Bloom color ranges from white to all shades of pink and red. The flower size is quite variable ranging from a two-inch diameter up to five inches. Depending upon the camellia type, flowering may start as early as October and finish as late as mid-March. The flowers on each plant will usually last three to four weeks. Visit plants.ces.ncsu.edu to read about other plants.
Maintaining a Landscape
Winter is the perfect time for landscape maintenance. This is the ideal time to transplant trees and shrubs, prune certain types of plants, and remove dead stems and leaves.
The types of plants to prune without repercussions are evergreen-type plants: boxwoods, hollies, cedars, and juniper. The pruning window for these lies between mid-November to late February.
For flowering shrubs, pruning is dependent on when the flower blooms. Summer blooming shrubs are ones that should be pruned in winter. Summer bloomers are shrubs that bloom after the month of May. Examples of summer bloomers are butterfly bushes, Japanese spireas, and Knockout roses.
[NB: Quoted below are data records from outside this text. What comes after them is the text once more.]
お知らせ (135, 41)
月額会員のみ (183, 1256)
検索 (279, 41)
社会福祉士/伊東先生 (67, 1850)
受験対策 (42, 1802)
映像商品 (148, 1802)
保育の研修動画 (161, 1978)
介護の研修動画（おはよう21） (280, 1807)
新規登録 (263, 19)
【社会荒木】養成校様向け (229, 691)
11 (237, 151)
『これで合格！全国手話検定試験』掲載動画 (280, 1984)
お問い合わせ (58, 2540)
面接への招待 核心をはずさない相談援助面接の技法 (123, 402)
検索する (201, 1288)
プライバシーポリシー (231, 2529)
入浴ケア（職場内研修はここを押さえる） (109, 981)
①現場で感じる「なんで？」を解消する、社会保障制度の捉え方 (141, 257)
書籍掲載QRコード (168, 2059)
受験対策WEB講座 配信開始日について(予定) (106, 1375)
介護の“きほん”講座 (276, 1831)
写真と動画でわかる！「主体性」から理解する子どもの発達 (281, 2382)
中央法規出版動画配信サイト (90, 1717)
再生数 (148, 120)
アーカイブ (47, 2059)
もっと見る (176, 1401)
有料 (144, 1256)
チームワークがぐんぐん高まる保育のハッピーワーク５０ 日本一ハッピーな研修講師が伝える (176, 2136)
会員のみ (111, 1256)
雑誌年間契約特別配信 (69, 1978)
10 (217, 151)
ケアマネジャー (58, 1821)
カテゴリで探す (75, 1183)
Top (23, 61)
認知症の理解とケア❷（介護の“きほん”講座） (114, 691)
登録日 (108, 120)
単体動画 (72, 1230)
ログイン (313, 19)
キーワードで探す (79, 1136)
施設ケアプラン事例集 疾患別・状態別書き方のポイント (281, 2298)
Summer blooming shrubs produce flower buds on new growth. Pruning them now in January encourages lots of new growth to develop and can result in lots of flowers.
Shrubs that should not be included in winter pruning are spring bloomers. Examples of spring bloomers are azaleas, yellow bells, and common camellia. Prune these immediately after they finish blooming. A good way to determine that a shrub is a spring bloomer is if the plant blooms before Mother’s Day.